My eight XML files were not complete for purposes of PDFsam.  Each of them would need lines of code preceding and following the File Value lines.  As described in the other post, those files would begin with
<?xml version="1.0" encoding="UTF-8"?>
<filelist>
and would end with
</filelist>
I saved those two beginning lines into a text file called Header.txt, and I saved that ending line into another text file called Tailer.txt.  Now I needed to combine them with the XML files that Sorter.bat had just created.  For that purpose, it seemed that my spreadsheet could benefit from a separate page dedicated to XML file manipulation.  I added that page, filtered my existing page for unique values in the YYY*.pdf column, and placed the results on that new page. 

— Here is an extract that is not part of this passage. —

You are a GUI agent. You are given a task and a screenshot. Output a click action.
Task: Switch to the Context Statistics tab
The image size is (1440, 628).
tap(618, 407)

I could now see that I was too early in adding .xml extensions to the eight files.  I went back into the spreadsheet and changed it to produce files without extensions (e.g., YYY_00001 instead of YYY_00001.xml), and then I deleted the XML files and re-ran Sorter.bat (as modified) to verify that it was all still working.

With that change, I returned to the spreadsheet's XML Files page.  Next to each of the eight XML filenames, I added columns to produce commands of this type:
copy Header.txt+YYY_00001+Tailer.txt YYY_00001.xml
I put those eight commands into a batch file and ran it.  It worked:  I had eight XML files with everything that PDFsam needed.  There was just one small glitch:  at the end of each resulting XML file, there was a little arrow, pointing to the right.  Searches didn't yield any obvious explanations.  I wasn't sure if it would make a difference; I thought it might just be a symbol representing end-of-file or line feed.  I decided to forge ahead and see what happened.  Except for that little character, I had exactly what I needed for my XML files.

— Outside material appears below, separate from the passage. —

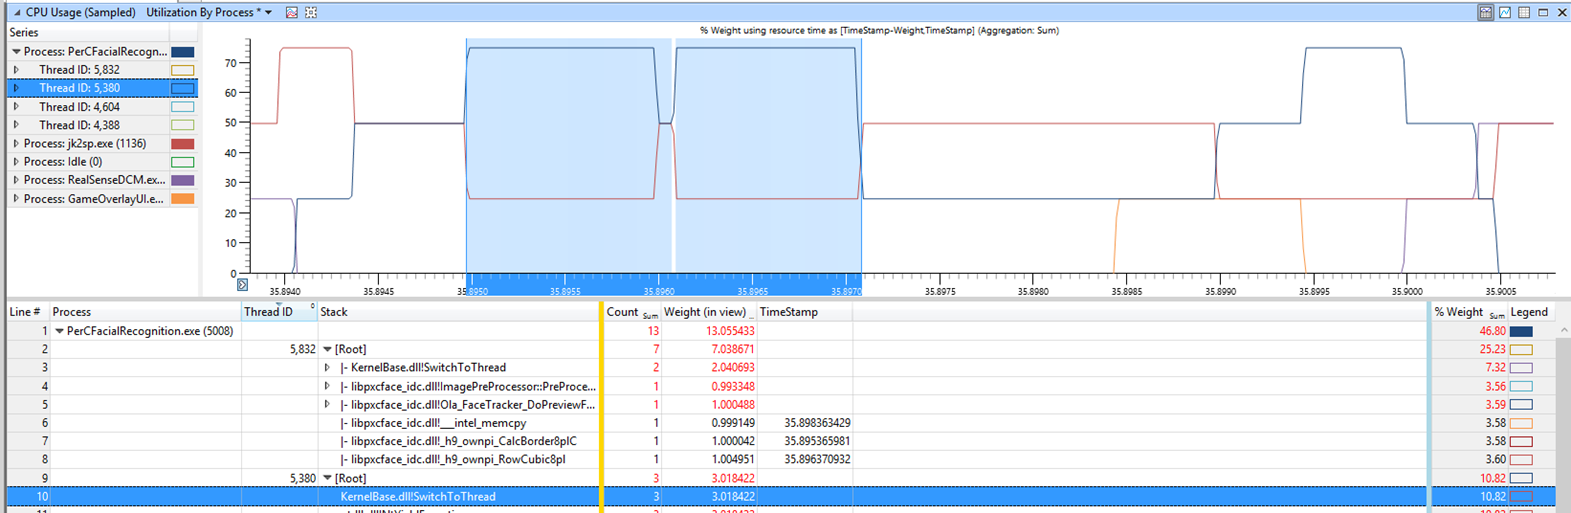Click the small arrow icon at graph's bottom-left
This screenshot has height=513, width=1571.
click(x=242, y=285)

Preparing Batch Files to Use the XMLs

The next step was to create a matching YYY_?????.bat file for each YYY_?????.xml file.  This batch file would run the commands necessary to merge the single-page PDFs listed in the XML file.  I would use the same techniques as in the XML files.  There would be no Tailer.txt file this time; the line that would need to change, in each BAT file, was the very last line.  So my COPY command (above) would just have Header.txt plus the variable line to produce the YYY_?????.bat file.  The variable (last) line of the batch file had to look like this:
%JAVA% %JAVA_OPTS% -jar %CONSOLE_JAR% -l D:\Workspace\YYY_00001.xml -o D:\Workspace\Merged\YYY_00001.pdf concat
In other words, it would have two variables:  the name of the XML file providing the input, and the name of the PDF file containing the output, saved in a Merged subfolder.  It was pretty straightforward, by now, to use the spreadsheet to generate the necessary commands and to run them in another Sorter.bat file (see above).  I just had to remember to delete my previous YYY_????? files (without extension), so that their contents would not get thrown into the mix.  I did wish that PDFsam's -l option were expressed as -L, so that nobody would think it was the number one, but I wasn't yet ready to experiment and find out whether -L would work just as well.  Anyway, to produce a line like the one shown immediately above, my Excel formula looked like this:
="echo %%JAVA%% %%JAVA_OPTS%% -jar %%CONSOLE_JAR%% -l D:\Workspace\"&A2&".xml -o D:\Workspace\Merged\"&A2&".pdf concat >> "&A2 
where cell A2 contained the filename without extension (e.g., YYY_00001).  I had to use double percentage symbols to get a single one to come through.  I put the resulting eight lines into Sorter.bat, and it produced eight YYY_????? files, as before.  I ran another batch file to combine Header.txt plus the YYY_????? files to produce YYY_?????.bat -- again, same as above, but without Tailer.bat and making sure to produce .bat files, not .xml files. 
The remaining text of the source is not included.